Jika dilihat dari persentasenya, Indonesia menempati posisi pertama dengan 86%. Dari sejumlah panggilan spam yang masuk, 35% di antaranya adalah telepon penipuan, 51% telepon gangguan, dan 14% telepon lainnya.
Setelah Indonesia, posisi berikutnya berdasarkan persentase diisi oleh Hong Kong dengan 68%, Filipina 50%, Singapura 40%, dan Malaysia 29%.
Fenomena Spam Call Secara Global
Pada Kuartal IV 2024, kurang lebih ada 11,3 miliar panggilan spam yang diterima warga dunia.
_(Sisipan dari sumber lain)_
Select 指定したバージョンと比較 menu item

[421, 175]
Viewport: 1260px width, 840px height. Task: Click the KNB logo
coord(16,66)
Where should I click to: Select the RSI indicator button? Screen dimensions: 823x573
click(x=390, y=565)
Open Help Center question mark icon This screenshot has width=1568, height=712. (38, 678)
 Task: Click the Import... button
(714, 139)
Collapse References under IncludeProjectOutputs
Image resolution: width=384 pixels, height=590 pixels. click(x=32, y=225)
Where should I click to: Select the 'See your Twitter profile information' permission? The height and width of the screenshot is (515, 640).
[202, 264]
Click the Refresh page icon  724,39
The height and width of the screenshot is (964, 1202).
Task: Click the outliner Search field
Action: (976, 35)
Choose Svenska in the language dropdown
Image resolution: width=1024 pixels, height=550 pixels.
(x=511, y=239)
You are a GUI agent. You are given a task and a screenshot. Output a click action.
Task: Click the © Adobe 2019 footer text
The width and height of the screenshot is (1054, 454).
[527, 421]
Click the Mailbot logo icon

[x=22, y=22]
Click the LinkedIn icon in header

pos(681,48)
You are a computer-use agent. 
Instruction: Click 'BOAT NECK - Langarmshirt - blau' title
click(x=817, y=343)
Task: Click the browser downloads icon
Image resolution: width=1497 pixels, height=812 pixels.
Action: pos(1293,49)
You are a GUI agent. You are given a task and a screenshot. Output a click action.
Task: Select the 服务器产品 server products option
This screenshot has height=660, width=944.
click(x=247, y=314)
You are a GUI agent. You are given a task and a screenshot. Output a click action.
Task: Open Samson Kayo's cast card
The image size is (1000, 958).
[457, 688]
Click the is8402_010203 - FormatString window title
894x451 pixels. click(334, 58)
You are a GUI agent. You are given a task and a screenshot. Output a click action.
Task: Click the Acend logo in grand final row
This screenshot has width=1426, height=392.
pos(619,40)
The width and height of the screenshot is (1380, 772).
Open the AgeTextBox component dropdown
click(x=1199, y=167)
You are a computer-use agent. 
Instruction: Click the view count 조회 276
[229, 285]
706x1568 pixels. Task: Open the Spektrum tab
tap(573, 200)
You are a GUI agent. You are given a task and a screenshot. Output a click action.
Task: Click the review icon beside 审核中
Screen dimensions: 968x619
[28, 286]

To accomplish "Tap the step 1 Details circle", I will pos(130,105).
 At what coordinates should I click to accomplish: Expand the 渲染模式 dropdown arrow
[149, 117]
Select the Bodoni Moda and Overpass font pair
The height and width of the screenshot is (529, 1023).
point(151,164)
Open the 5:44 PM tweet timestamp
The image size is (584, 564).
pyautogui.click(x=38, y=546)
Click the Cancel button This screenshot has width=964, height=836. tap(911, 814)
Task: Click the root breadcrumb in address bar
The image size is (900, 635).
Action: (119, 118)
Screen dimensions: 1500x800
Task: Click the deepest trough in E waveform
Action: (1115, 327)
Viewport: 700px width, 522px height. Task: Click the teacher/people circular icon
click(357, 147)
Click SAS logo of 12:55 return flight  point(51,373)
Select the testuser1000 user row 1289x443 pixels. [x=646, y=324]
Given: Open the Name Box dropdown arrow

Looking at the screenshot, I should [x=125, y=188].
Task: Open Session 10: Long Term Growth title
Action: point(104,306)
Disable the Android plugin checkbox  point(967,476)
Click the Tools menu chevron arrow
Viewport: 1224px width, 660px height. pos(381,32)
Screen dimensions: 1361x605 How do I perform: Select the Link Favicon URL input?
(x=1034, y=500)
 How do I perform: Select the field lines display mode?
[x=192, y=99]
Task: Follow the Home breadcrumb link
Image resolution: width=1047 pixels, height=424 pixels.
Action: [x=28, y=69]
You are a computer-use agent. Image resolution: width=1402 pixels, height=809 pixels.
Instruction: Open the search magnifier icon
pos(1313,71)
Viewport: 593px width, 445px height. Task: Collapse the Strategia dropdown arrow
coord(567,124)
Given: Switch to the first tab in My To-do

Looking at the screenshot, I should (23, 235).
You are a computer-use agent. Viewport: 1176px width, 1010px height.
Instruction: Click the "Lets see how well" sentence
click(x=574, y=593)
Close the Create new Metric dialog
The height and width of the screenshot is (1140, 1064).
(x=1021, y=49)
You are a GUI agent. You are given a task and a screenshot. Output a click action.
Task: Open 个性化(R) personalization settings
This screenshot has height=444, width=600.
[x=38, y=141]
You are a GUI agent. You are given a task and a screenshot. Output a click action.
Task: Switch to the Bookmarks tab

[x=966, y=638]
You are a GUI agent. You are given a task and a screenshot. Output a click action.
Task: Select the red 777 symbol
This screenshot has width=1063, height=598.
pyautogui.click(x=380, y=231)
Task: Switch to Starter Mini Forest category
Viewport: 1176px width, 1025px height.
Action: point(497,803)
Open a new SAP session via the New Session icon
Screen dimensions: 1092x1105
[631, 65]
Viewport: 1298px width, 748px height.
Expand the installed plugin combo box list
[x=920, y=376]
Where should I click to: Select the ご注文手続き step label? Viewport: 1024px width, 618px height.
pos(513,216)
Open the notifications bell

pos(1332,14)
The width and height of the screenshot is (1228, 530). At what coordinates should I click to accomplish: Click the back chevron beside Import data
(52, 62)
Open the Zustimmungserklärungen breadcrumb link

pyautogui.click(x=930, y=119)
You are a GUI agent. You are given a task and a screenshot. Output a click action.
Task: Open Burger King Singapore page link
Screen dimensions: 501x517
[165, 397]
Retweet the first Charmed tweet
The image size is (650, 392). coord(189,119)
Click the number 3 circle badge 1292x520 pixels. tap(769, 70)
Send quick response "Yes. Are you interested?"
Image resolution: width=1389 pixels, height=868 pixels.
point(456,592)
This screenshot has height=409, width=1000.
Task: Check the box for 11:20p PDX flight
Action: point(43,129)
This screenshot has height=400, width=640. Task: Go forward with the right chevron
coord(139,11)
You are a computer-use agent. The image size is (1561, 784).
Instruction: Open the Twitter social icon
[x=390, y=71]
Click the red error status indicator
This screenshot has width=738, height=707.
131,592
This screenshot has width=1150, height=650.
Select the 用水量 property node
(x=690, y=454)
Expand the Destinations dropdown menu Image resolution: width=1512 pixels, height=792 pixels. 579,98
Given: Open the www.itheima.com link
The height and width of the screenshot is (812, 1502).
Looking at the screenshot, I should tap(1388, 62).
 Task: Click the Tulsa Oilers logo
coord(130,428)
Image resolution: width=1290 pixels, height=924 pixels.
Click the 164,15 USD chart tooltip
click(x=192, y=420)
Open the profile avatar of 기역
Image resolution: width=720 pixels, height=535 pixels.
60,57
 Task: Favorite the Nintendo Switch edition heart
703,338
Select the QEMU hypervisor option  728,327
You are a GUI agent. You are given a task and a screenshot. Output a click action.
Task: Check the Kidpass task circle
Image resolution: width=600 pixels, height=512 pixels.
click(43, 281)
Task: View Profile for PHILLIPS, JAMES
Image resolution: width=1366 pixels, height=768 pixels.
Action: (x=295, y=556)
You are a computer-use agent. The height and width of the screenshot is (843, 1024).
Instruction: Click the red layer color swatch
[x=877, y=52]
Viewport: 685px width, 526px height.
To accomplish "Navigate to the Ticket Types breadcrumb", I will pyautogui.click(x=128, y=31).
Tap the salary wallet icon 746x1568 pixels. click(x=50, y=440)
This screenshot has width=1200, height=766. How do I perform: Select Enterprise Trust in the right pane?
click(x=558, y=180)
Per harinya, ada sekitar 123 juta panggilan spam menyasar. Sebanyak 22% panggilan tergolong panggilan gangguan, 9% panggilan penipuan, sisanya merupakan panggilan lainnya.
Selain itu, fenomena deepfake juga kian marak ditemukan. Menurut author artikel The Year of The Deepfake: Combating Digital Deception in 2024 and Beyond, Steven Smith, deepfake menjadi ancaman serius atas keamanan digital dan kepercayaan publik saat ini.
Beberapa negara, seperti Amerika Serikat, Inggris, Kanda, Spanyol, Prancis, dan Jerman, tak hanya menerima deepfake voice scams, banyak juga yang menjadi korban penipuan imbas dari panggilan tersebut.
Ada yang kehilangan uang dan dicuri data dirinya melalui panggilan tipuan tersebut. Tak hanya bagi perseorangan, penipuan ini juga menyasar pelaku bisnis atau perusahaan.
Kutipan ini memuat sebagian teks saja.